A ambiência é o meio pelo qual cores, materiais, forma e textura são combinados no ambiente construído. Malard (2006) aponta que para Baudrillard (1996), a ambiência revela aspectos do chamado ‘estilo de vida’, ou seja, ajustado com o gosto de cada pessoa. Pode-se dizer que a ambiência é revelada no processo de apropriação do espaço, segundo as necessidades de desejos dos usuários. Segundo Heidegger (1971), é um processo sem fim de construir, arranjar, arrumar, modificar, cuidar e embelezar os lugares. Nesse processo o homem se apropria dos espaços, humanizando-os, modificando-os para dotá-los de sua natureza. A ambiência do ambiente permite que as pessoas se sintam em perfeita harmonia nos lugares e nos quais elas encontram sua identidade individual e coletiva.

Em relação aos elementos da ambiência, é possível classificá-los em: fixos, por exemplo, pisos, paredes de alvenaria, esquadrias, forros, semifixos, onde um bom exemplo são as cortinas e, móveis, tipificados por mobiliário e equipamentos (ALMEIDA, 1995).

**MATERIAL FORNECIDO**
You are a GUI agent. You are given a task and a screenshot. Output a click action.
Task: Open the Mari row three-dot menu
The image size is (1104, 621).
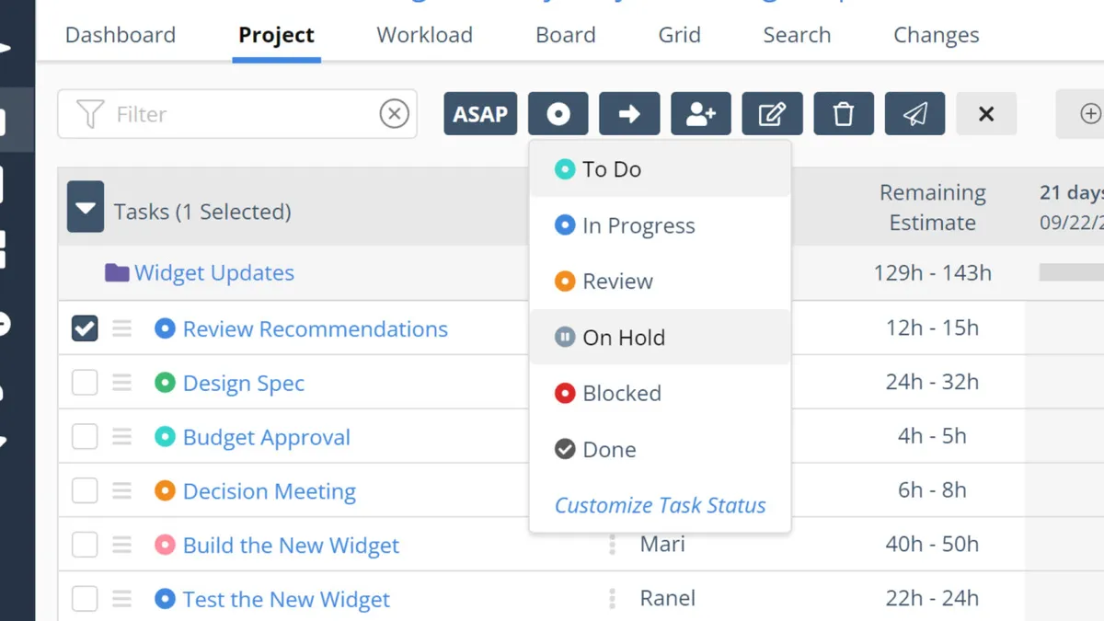click(x=612, y=545)
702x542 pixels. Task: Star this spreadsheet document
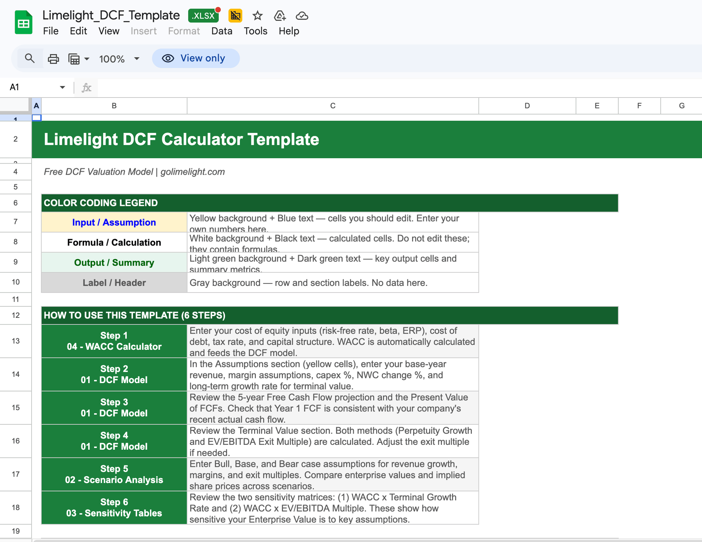coord(257,16)
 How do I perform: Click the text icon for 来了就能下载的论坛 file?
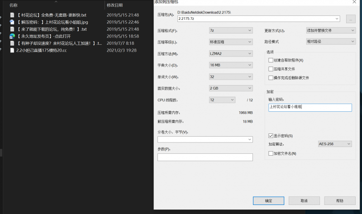coord(12,29)
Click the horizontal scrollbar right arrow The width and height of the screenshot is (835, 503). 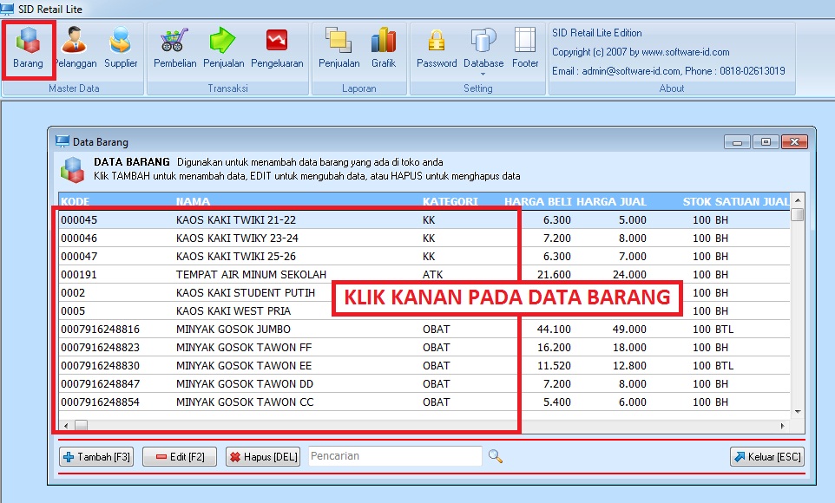pos(782,426)
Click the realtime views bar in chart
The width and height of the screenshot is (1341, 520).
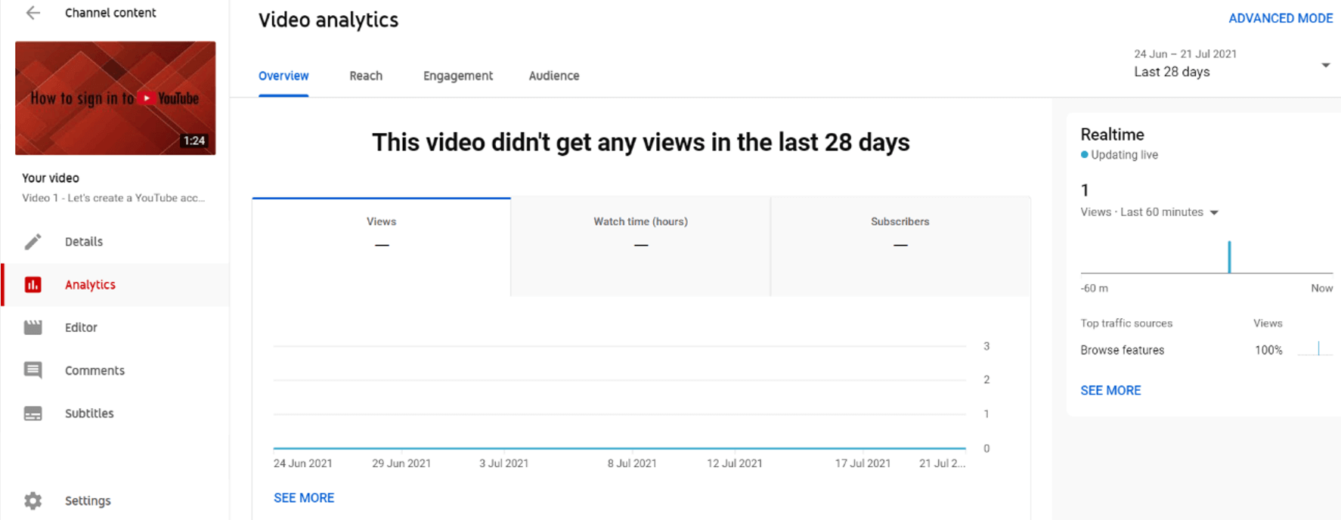coord(1229,258)
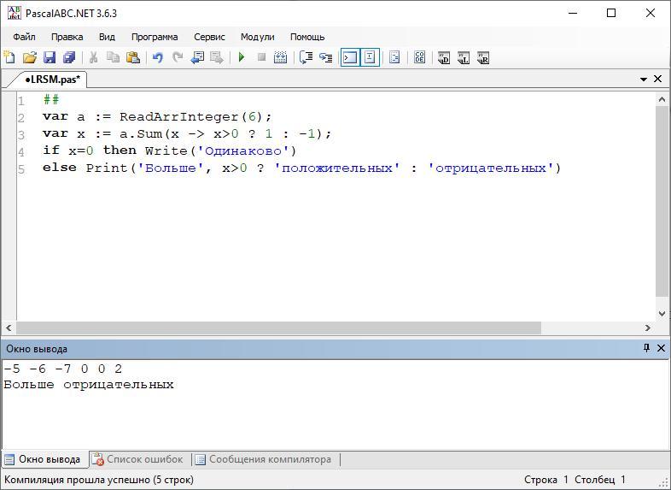Viewport: 671px width, 490px height.
Task: Open the Файл menu
Action: [x=24, y=37]
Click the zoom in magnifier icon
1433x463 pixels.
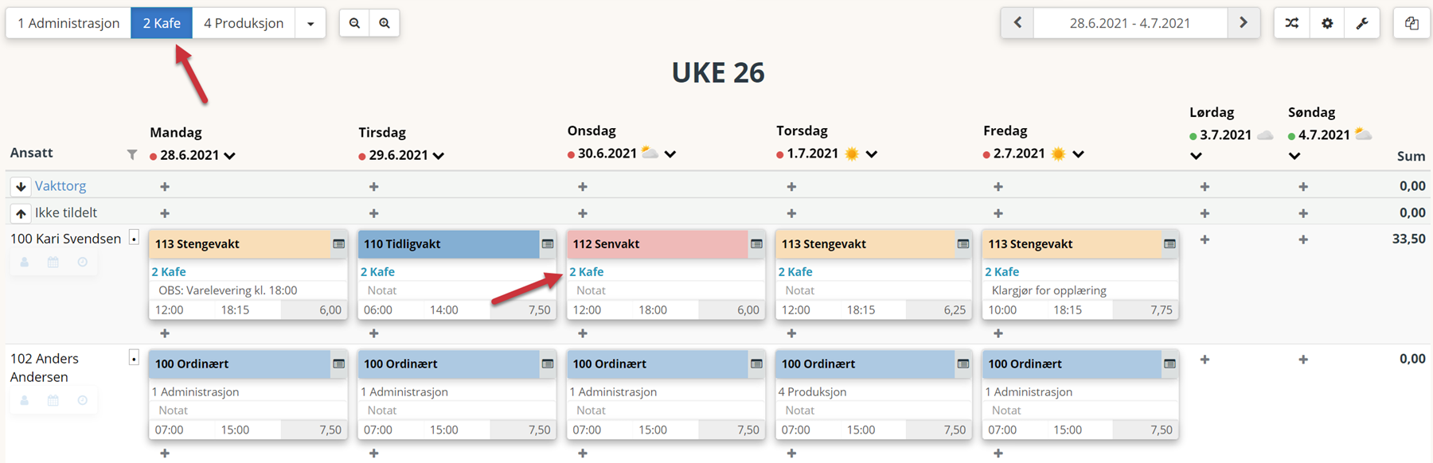385,23
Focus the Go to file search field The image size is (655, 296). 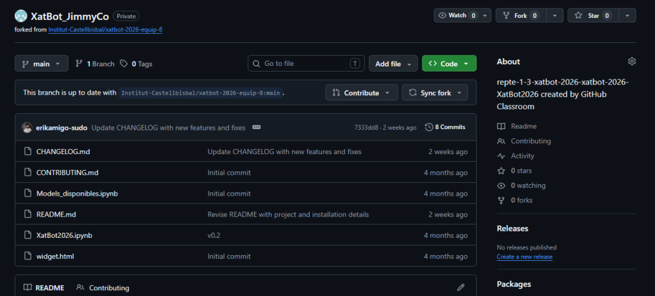(306, 63)
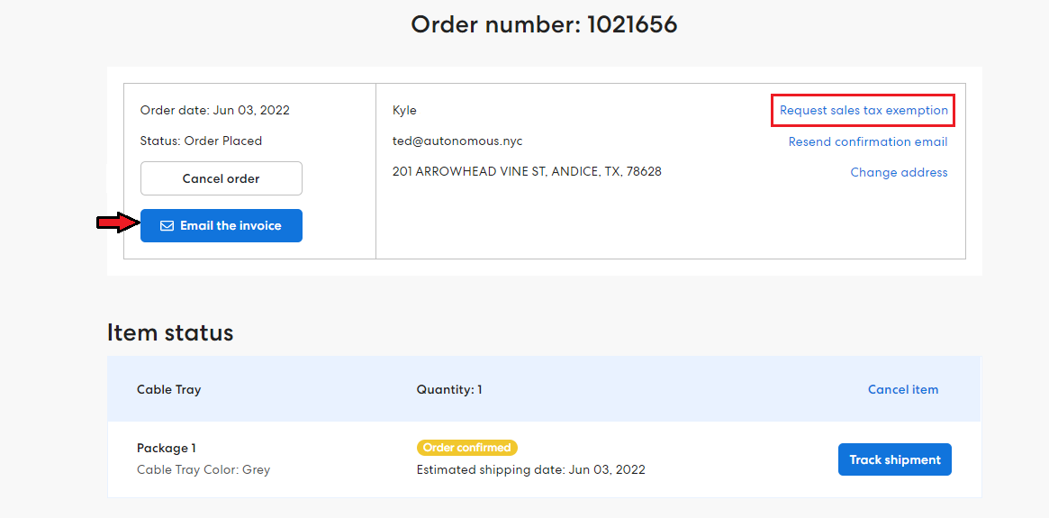The height and width of the screenshot is (518, 1049).
Task: Click the Cable Tray item name
Action: tap(168, 389)
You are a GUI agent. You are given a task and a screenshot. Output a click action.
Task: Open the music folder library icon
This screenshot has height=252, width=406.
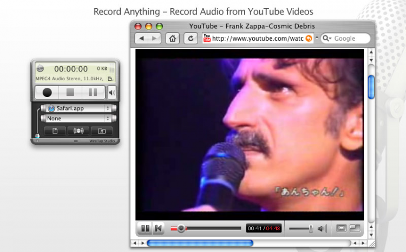pyautogui.click(x=102, y=131)
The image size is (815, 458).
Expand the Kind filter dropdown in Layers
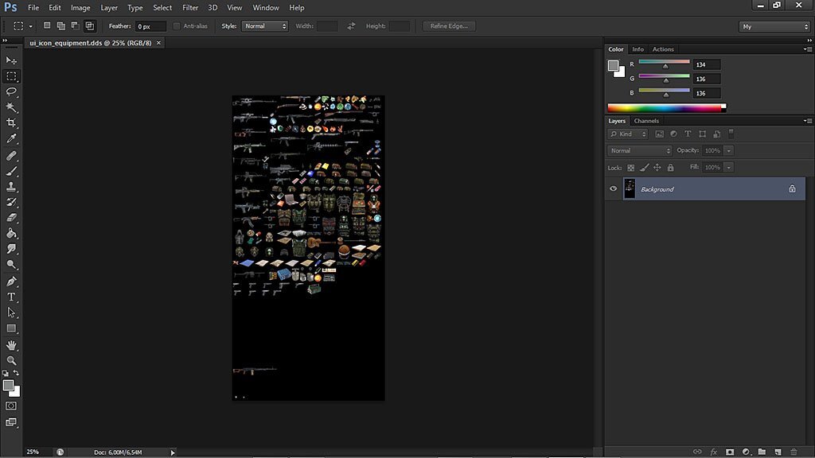coord(628,134)
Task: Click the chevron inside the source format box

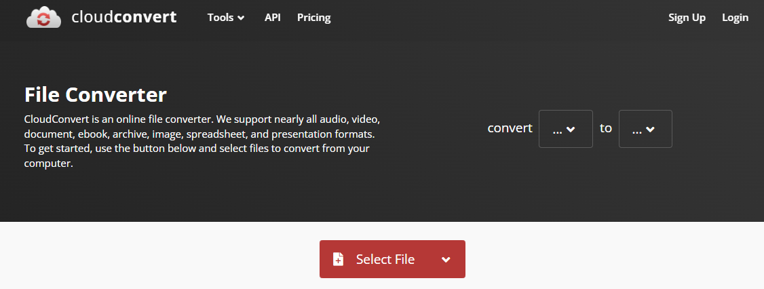Action: (x=571, y=129)
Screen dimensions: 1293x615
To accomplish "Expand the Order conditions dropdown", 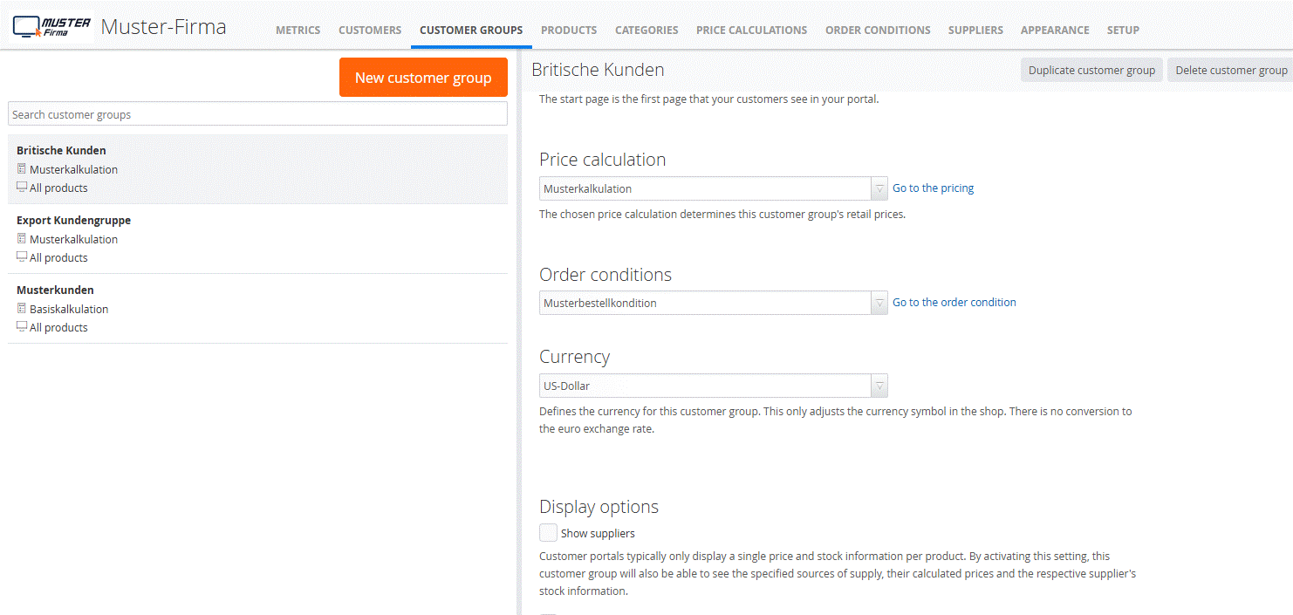I will [x=879, y=303].
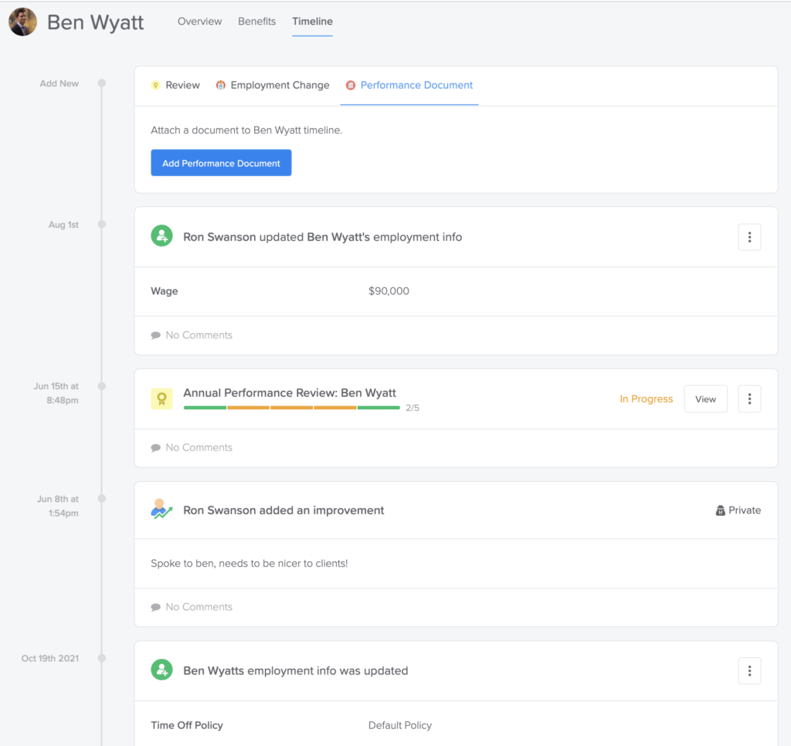The image size is (791, 746).
Task: Click the improvement icon beside Ron Swanson
Action: click(x=161, y=510)
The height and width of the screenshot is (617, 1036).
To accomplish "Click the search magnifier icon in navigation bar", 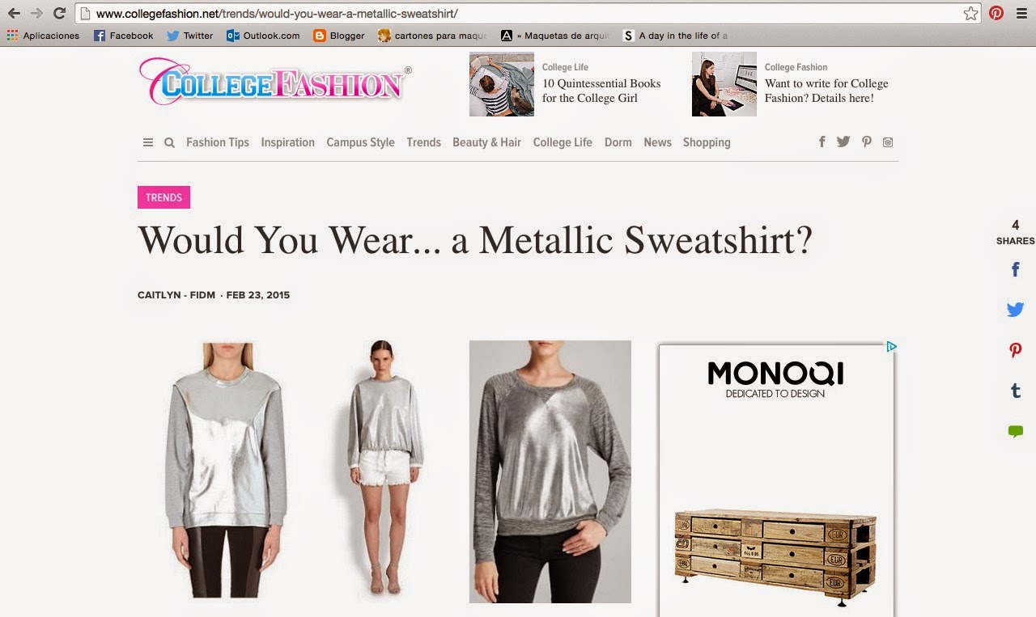I will pos(169,142).
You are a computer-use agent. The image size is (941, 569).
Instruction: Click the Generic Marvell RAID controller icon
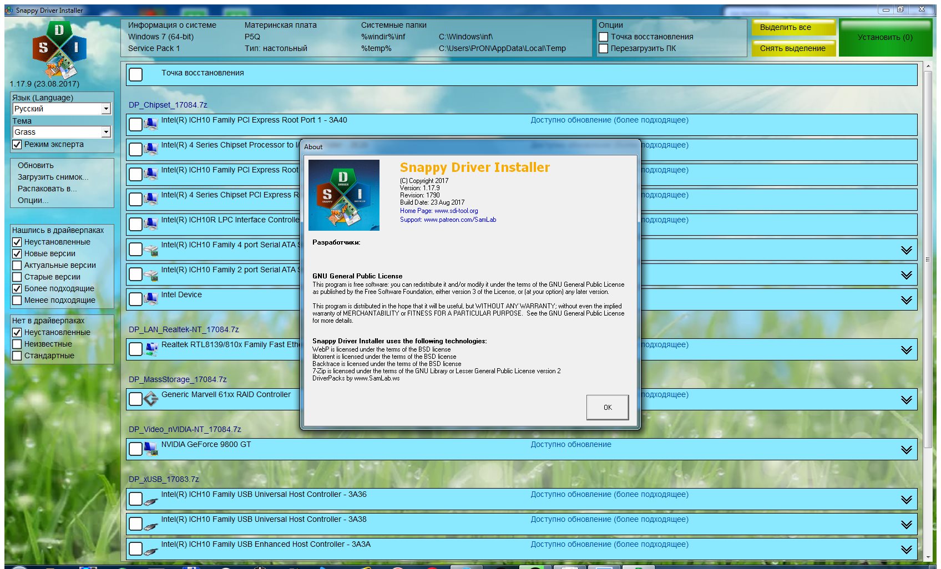tap(150, 398)
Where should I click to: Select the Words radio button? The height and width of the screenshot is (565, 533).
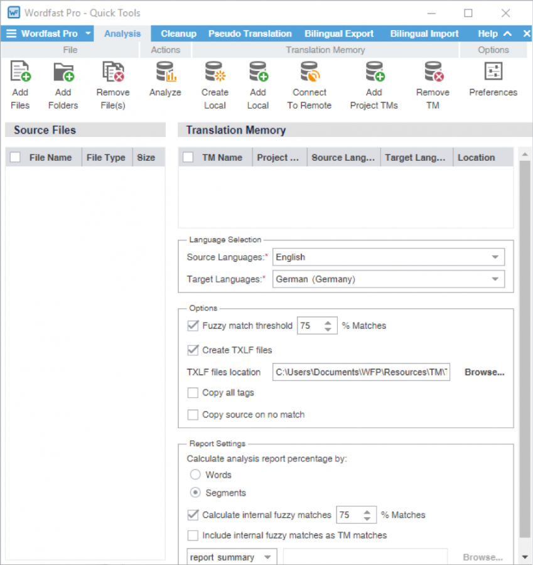(x=195, y=475)
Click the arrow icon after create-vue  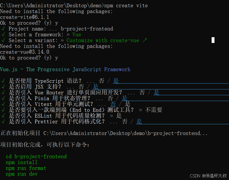pyautogui.click(x=144, y=40)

**REQUISITOS DAS TAREFAS**
1 - Como fica, no texto sobre ambiência, a passagem de "Em relação aos" até "equipamentos (ALMEIDA, 1995)." reescrita com "persianas" no lugar de "cortinas"?
2 - Dê continuidade ao texto sobre ambiência a partir do ponto em que ele termina.

**RESPOSTAS DO EXERCÍCIO**
1 -
Em relação aos elementos da ambiência, é possível classificá-los em: fixos, por exemplo, pisos, paredes de alvenaria, esquadrias, forros, semifixos, onde um bom exemplo são as persianas e, móveis, tipificados por mobiliário e equipamentos (ALMEIDA, 1995).

2 -
4. TEMPLO ECUMÊNICO

Templo Ecumênico é um espaço destinado à realização de cerimônias de cunho religioso não específico, sendo um espaço neutro, onde independentemente do credo, os usuários possam expressar sua religiosidade. De caráter universal, devem abranger dimensões geográficas (se entende a todos os lugares), cultural (envolve os povos de diversas culturas ou modos de viver), política (considera todos os povos, independentemente do sistema político em que vivam), gênero (supera as discriminações de gênero), social (supera as discriminações sociais e de classe), e racial (supera as discriminações raciais).

O Templo Ecumênico da UFSC foi projetado em agosto de 1995, pelo arquiteto Jaime Kuck para ser um local de promoção da espiritualidade da comunidade. Tem capacidade para acomodar aproximadamente 300 pessoas sentadas e possui 370,24 m² de área construída, que somada a 130,71 m² de pergolado, perfaz uma área de 500,95 m², onde são realizados cultos, formaturas, velórios, cursos e outros eventos religiosos.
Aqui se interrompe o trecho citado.